Starting at the line that has "Find the location of a particular element. This" and stopping after the line that has "This screenshot has width=1920, height=1080. What are", rewrite those lines with "GUI agent" changed to "interface agent". Leave everything else as it is.

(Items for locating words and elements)
===
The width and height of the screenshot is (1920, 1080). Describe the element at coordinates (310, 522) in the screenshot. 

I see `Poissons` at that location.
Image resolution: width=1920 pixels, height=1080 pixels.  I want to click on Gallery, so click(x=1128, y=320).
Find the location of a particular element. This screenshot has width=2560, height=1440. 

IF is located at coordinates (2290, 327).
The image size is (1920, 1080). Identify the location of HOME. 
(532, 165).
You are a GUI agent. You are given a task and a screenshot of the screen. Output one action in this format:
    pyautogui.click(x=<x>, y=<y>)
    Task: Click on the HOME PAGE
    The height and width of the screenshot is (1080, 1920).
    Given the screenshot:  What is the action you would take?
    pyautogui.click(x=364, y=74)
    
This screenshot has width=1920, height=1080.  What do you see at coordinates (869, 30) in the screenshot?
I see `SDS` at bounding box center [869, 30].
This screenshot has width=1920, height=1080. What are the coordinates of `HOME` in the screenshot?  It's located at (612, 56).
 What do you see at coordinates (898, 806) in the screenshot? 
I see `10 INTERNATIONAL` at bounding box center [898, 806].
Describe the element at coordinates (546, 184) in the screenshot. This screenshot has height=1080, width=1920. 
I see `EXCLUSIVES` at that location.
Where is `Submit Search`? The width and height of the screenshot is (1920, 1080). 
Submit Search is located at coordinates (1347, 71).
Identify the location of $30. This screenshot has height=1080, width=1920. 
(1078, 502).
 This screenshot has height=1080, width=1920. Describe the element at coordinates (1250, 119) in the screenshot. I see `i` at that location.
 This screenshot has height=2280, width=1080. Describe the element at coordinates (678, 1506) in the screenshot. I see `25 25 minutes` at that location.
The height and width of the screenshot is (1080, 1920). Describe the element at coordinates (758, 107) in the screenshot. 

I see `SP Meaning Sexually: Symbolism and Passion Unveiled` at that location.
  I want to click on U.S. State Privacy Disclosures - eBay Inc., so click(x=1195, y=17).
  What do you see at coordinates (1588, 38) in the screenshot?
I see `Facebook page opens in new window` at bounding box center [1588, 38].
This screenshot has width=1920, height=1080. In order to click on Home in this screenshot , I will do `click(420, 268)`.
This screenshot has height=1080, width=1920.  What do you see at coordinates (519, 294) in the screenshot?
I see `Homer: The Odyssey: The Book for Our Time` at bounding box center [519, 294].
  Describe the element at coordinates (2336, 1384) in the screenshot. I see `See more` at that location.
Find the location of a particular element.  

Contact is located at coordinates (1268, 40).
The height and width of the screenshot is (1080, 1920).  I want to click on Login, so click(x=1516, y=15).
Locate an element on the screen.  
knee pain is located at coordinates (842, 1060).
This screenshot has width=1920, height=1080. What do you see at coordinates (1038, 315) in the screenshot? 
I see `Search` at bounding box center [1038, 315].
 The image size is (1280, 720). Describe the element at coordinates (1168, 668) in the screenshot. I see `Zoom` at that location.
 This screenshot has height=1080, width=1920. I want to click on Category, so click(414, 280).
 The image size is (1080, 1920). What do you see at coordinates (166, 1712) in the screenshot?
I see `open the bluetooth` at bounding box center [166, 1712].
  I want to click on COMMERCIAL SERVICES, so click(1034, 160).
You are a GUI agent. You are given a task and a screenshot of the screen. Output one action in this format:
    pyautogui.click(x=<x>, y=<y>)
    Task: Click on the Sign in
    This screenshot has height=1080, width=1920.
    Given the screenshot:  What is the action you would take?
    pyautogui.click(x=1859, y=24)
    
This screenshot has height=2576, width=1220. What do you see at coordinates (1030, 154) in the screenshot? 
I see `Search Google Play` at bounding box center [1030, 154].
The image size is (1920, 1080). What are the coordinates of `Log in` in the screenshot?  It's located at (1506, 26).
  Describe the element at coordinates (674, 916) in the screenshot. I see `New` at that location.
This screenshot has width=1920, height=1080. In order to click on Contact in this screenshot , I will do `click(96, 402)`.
===
== The result ==
Find the location of a particular element. This screenshot has width=2560, height=1440. 

IF is located at coordinates (2290, 327).
The image size is (1920, 1080). Identify the location of HOME. 
(532, 165).
You are a interface agent. You are given a task and a screenshot of the screen. Output one action in this format:
    pyautogui.click(x=<x>, y=<y>)
    Task: Click on the HOME PAGE
    The height and width of the screenshot is (1080, 1920).
    Given the screenshot:  What is the action you would take?
    pyautogui.click(x=364, y=74)
    
This screenshot has width=1920, height=1080.  What do you see at coordinates (869, 30) in the screenshot?
I see `SDS` at bounding box center [869, 30].
This screenshot has width=1920, height=1080. What are the coordinates of `HOME` in the screenshot?  It's located at (612, 56).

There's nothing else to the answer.